Every year, right after the draft is over, NFL teams get on the phone with hundreds of kids who didn't hear their names called during the actual selection process. For any number of reasons, there are times when teams miss out on potential, or develop it later, and benefit from the ultimate bargain score -- the undrafted player who turns into a starter -- and, on occasion, a Pro Bowl or Hall of Fame-level asset. From Kurt Warner to John Randle to Rod Smith to Antonio Gates to Wes Welker to London Fletcher and on and on, there's always enough of a chance that a few of these payers will hit on the bigger gamble to make them worth monitoring.

Here, based on what we've seen, are the best players still left standing once the 2013 NFL draft was done, and the teams they've signed with in parentheses.

Da'Rick Rogers, WR, Tennessee Tech: A Greg Cosell favorite. NFLDraftScout.com gave him a third-round grade. Was suspended indefinitely from the Tennessee squad for violations of team rules and subsequently transferred, but dominated at the bigger-school level, as well. Big kid (6-foot-3, 217) with 4.5 speed and interesting after-catch abilities. If he gets his act together, could be a legitimate starter. (Buffalo Bills)

Matt Scott, QB, Arizona: Mobile quarterback with some pretty serious mechanical fixes ahead of him, but he really intrigues as an athlete and thrower. Not just a guy who runs around in the pocket -- has the speed to threaten upfield. Could be a long-term NFL backup and spot starter in the Seneca Wallace mold, and perhaps more than that with a team willing to take the shot on developing him over time. (Jacksonville Jaguars)

[Related: Winners, losers from 2013 NFL draft]

Alvin Bailey, OG, Arkansas: Big but agile blocker with the ability to protect in space and at the second level, but can also bring it with power at the line. Can play right or left guard. Struggles with more advanced defensive concepts and is erratic in play-to-play blocking consistency. Needs an NFL team that understands how to bridge the gap between potential and performance. (Seattle Seahawks)

Tyler Bray, QB, Tennessee: Impressive arm talent with question marks just about everywhere else. Annoyingly erratic thrower who benefited from a great deal of receiver talent. Not an effectively mobile player when he needs to be and doesn't really have a gauge with his arm strength. Has some reported off-field concerns, and there could be more underneath the surface. Buyer beware, but someone will fall in love with the cannon and try to deal with all the other stuff. (Kansas City Chiefs)

Kwame Geathers, DT, Georgia: Father, uncle, and brother played, or currently play, in the NFL. Massive run-stuffer with surprisingly quick feet and a certain level of burst off the snap. Dropped because he's got a lot of technique work to do -- he loses power a lot on leverage, doesn't show a lot of effective hand movement, and disappears for long stretches of time. Rotational guy at the NFL level. (San Diego Chargers)
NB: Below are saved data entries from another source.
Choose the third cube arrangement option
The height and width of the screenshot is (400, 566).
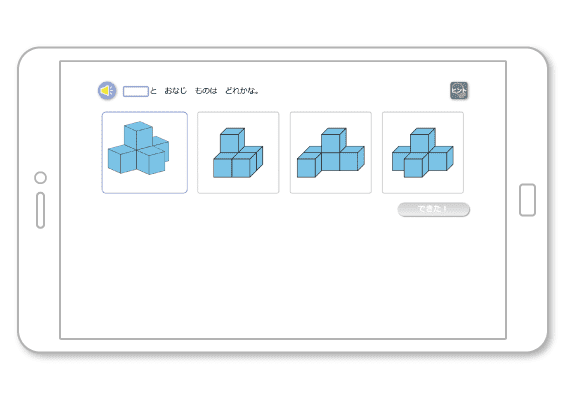point(331,153)
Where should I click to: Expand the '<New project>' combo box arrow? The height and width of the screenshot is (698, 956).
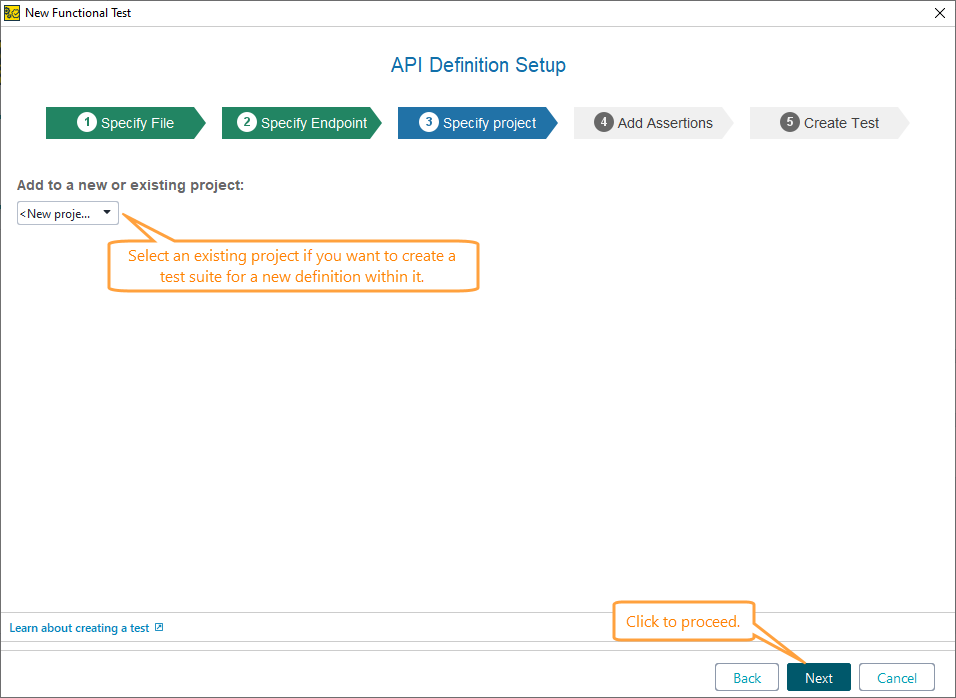pyautogui.click(x=106, y=212)
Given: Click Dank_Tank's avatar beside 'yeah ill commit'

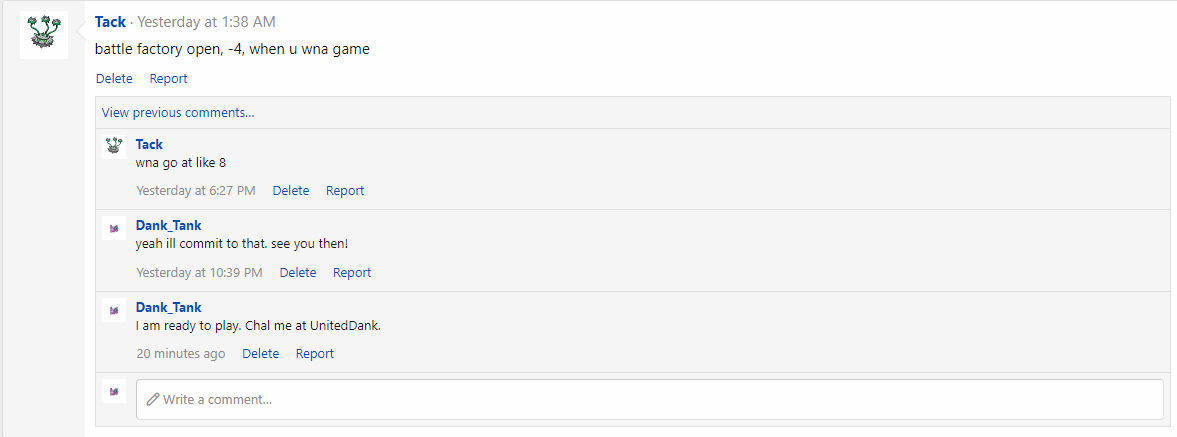Looking at the screenshot, I should (x=114, y=228).
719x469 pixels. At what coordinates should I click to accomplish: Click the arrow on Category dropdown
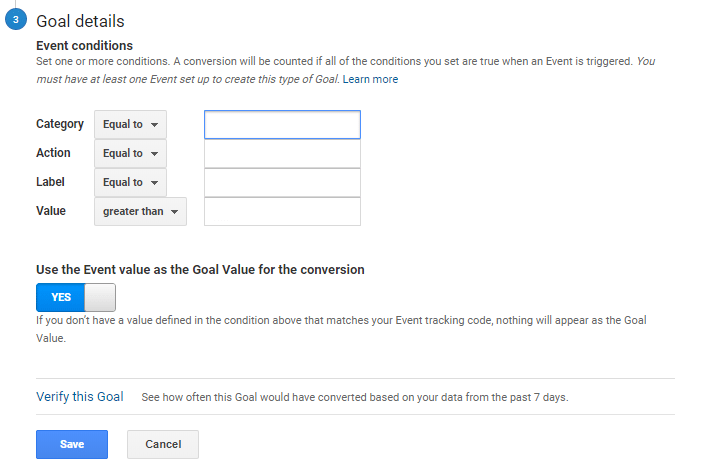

Chase Thomas, OLB, Stanford: Lacks speed to the ball and doesn't display a lot of agility in space, but could catch on with a team able to use and appreciate his football smarts. Understands stunts and blitzes at a high level. Effort guy who will max out on technique. Stronger than his size (6-foot-3, 244) would indicate. (New Orleans Saints)

Kevin Reddick, ILB,North Carolina: Straight-line guy with the speed to blitz. Led the ACC with 18.5 tackles for loss in 2012. Has played through injuries. Needs to be in a defense where he's in a lane and isn't asked to move around too much, but teams in need of a thumper could do a lot worse. (New Orleans Saints)

Xavier Nixon, OT, Florida: Looks the part, but has struggled with a lot of technique stuff. Injuries kept him from a combine workout, which affected him more than most because NFL teams would want to know why his play dropped off after a strong freshman campaign. Tape shows that he struggles in space and fails to deliver consistent leverage blows. Like most athletically gifted big men on his list, he's here because he needs to do the finishing work. (Washington Redskins)

[Related: Secrecy helped the Buffalo Bills land QB E.J. Manuel]

Tony Jefferson, S, Oklahoma: A 5-foot-11, 213-pound box player with some coverage ability and short-area speed concerns that may make him a niche downhill player and could limit him in slot situations. Could excel on special teams if he can learn to tackle with more force and better technique. (Arizona Cardinals)

Conner Vernon, WR, Duke: Highly productive player in an offense the NFL respects -- the ACC's all-time leader in receptions and receiving yards. While Vernon understands routes in short areas, he lacks athleticism that would have teams looking harder at him. He'll need the right fit, but will probably gain his quarterback's trust over time and could surprise in the next few years. (Oakland Raiders)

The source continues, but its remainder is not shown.